Following the suspension of Scottsdale Gallery Association’s weekly Thursday night ArtWalk series through April 16, many of the Arts District galleries have followed suit and closed their doors.
The galleries are still open for business via online sales, private appointments and even home visits.
“We made the decision this week to be closed, but we are still here working,” said Deb Neal, co-owner of Territorial Indian Arts & Antiques with husband Alston Neal.
“There is no traffic at all on Main Street, which is safe, I guess,” she added.
French Thompson also made the decision to close his jewelry gallery, French Designer Jeweler, for at least two weeks starting the week of March 23.
“I was hoping that either the President, the Arizona governor or the mayor of Scottsdale would issue a request for all non-essential businesses to close for a time period, Thompson said.

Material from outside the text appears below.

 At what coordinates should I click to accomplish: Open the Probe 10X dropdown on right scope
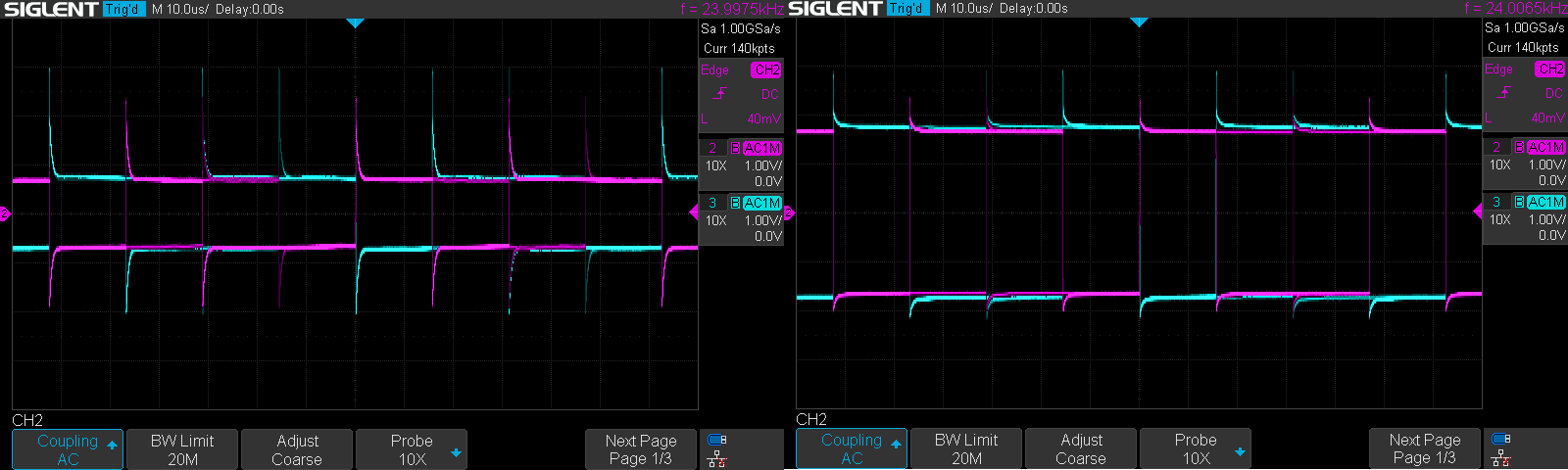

“My thinking was that if everyone was to quarantine all at the same time, we all would be better off than if people do it and others did not do it. Since that is not happening, we are doing it voluntarily.”
According to Thompson, SGA president, the April Art and Chocolate Gold Palette ArtWalk also is postponed indefinitely.

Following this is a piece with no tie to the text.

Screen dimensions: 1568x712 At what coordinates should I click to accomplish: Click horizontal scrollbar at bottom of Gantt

With no weekly ArtWalks and no usual springtime crowds, galleries are losing money.
“The economic impact is unfathomable, as most galleries are ma-and-pa businesses with no cushion,” Alston said.
The Marshall Gallery co-owner Peter Strub added that they’ve seen a “sharp drop-off of traffic and sales.”

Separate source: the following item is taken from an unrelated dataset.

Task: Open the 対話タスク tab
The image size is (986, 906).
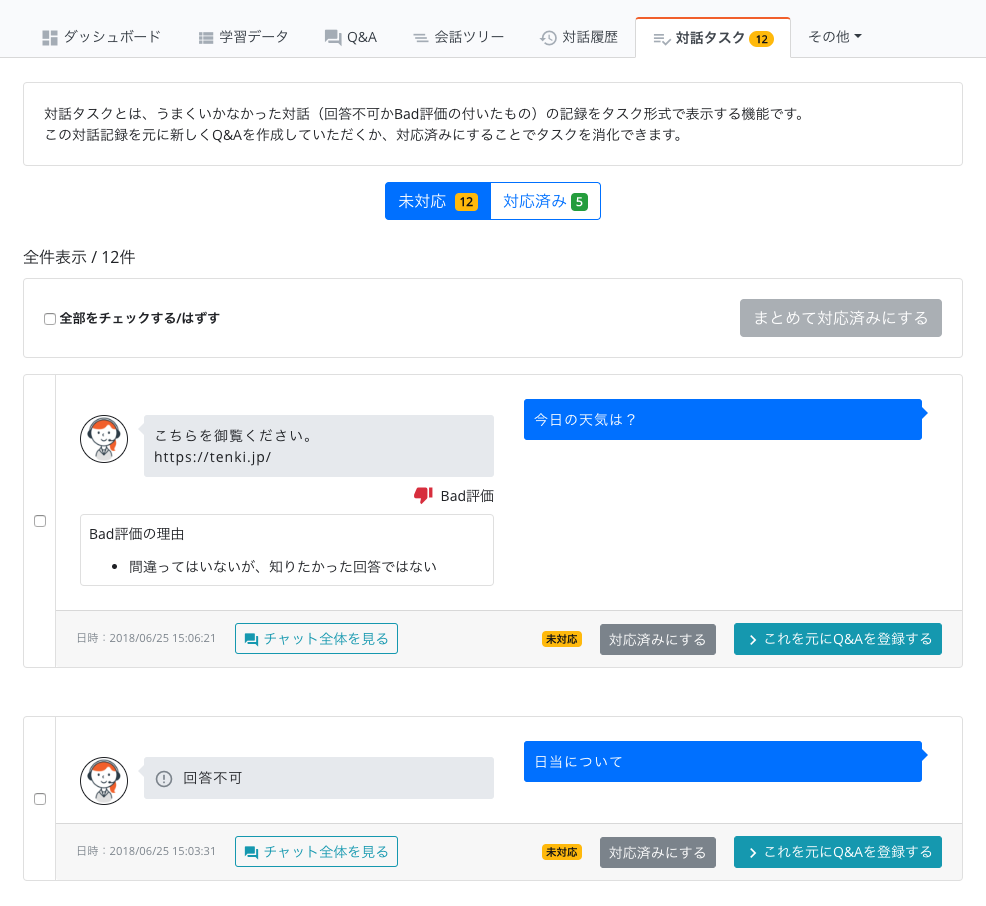Action: click(712, 38)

“It happened overnight at the height of our season,” he said.
Online sales are now more important than ever.
“We are working diligently on our website, where shopping is available 24/7,” Alston said, adding that they also offer virtual tours of their gallery online.
Besides the galleries, the artists they represent also rely on online sales.
“Artists depend on the sales of work,” Strub said. “Abrupt truncation is devastating, as they are self-employed without unemployment insurance. In order to support artists, interested parties should continue to shop online.”
To help sales, the Marshall Gallery is offering 10 percent off any art purchase until May 1.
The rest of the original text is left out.